I accidentally updated without know. Now I'm locked...

citation needed. If that were true, quite a few router models available would be illegal, so it probably isn't.

(TP-link started locking down at least some models, in response to FCC rules, and some manufacturers don't allow you to downgrade, but there is no legal requirement to do so and often ways around it. Other manufacturers like Linksys openly advertise their routers for use with OpenWRT)

Oh boy, direct down vote instead of looking on your own or asking...

http://eur-lex.europa.eu/legal-content/EN/TXT/HTML/?uri=CELE...

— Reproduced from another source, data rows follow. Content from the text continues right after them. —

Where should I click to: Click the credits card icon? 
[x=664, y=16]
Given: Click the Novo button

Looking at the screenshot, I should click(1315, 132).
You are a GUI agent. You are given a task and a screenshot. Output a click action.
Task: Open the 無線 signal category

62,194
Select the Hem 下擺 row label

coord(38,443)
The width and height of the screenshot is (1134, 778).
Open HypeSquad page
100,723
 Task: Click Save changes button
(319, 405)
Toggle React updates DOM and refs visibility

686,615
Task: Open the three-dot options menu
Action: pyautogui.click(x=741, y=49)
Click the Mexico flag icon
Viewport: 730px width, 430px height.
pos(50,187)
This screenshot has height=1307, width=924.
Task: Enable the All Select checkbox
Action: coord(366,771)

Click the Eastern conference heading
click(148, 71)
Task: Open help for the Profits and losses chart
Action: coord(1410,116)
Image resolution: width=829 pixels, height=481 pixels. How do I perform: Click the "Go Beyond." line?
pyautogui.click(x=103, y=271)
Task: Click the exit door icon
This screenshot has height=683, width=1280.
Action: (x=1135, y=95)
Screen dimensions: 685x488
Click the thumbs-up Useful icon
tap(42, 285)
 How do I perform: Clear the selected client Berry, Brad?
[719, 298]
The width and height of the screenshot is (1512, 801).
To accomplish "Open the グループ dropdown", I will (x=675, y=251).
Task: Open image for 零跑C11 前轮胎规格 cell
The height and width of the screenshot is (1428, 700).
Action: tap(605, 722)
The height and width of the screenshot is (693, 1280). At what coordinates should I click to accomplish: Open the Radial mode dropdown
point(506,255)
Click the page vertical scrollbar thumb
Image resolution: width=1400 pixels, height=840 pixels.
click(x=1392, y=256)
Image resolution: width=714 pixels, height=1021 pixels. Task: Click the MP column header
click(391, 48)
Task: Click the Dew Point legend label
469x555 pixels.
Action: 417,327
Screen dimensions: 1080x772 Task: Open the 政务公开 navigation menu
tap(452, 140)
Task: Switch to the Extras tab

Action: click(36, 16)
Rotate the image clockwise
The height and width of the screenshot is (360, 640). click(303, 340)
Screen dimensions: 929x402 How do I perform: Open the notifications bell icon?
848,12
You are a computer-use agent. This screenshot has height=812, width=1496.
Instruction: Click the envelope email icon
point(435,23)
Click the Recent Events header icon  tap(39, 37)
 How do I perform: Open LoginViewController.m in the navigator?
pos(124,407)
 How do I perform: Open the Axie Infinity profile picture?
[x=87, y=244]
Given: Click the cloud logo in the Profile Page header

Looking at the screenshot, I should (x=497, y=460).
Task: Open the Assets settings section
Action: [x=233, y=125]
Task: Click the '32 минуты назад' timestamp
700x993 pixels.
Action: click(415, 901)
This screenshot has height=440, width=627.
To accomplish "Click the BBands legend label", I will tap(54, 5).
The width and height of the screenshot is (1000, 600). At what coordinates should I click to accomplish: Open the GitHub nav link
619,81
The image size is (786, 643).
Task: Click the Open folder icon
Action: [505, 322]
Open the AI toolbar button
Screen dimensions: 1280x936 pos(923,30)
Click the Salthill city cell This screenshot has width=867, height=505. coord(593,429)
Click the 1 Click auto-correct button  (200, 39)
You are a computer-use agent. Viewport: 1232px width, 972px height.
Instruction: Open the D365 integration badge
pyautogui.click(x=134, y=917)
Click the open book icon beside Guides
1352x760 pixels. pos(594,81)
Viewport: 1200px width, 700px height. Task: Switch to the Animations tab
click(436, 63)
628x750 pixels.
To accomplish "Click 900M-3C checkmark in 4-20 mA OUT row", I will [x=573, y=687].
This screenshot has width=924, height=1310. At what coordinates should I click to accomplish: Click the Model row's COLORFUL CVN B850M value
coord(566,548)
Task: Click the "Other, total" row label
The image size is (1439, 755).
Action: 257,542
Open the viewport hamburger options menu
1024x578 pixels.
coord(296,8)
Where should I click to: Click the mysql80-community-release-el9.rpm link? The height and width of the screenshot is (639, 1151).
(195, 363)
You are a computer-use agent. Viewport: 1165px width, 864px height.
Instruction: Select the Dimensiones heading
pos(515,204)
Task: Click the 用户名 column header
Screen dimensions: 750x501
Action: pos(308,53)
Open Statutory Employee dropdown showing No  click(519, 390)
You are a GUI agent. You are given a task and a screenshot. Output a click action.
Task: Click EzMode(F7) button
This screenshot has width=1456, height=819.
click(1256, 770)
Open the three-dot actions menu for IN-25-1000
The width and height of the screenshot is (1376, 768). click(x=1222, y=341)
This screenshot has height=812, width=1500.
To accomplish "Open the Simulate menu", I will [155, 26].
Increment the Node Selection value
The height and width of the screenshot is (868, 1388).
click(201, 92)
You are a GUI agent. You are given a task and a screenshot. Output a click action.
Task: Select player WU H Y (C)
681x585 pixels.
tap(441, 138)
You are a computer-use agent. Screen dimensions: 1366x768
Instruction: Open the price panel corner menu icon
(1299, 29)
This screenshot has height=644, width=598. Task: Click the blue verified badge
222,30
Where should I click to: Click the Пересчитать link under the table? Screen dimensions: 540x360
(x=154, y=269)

http://www.tp-link.de/download/Archer-C7_V2.html#Firmware 1.For Archer C7(EU)V2. 2.The EU firmware was specialized for CE certification and can't be downgraded to other version, please click here for choosing your region and selecting the most suitable firmware version to upgrade. 3.Old firmware's configuration file can be imported into this new firmware; 4.Your device's configuration will be lost after upgrading, which means you need to configure your device again

All routers are doing the same. EU law.

> All routers are doing the same. EU Law.

Citation still needed.

a) I reviewed your eur-lex.europa.eu link, and didn't find anything that prohibits installing other firmware. Please cite the chapter/article that's relevant.

b) re: TP-Link firmware. It is true that TP-Link has added a technical means that makes it impossible to install certain other TP-Link firmware (the "downgrade" they mention). However, there are other firmware distributions (LEDE/OpenWrt/DD-WRT/others) that have the capability to install over the TP-Link factory firmware.

Sorry, was a bit to quick and I misread your post as describing the current situation, where this not (yet) applies.

And last I've heard about it they extended the validity of the old rules for undefined time (due to most of the standards not being ready), but I can't find a good source for it now, so I might have gotten that wrong. My mistake for not checking better.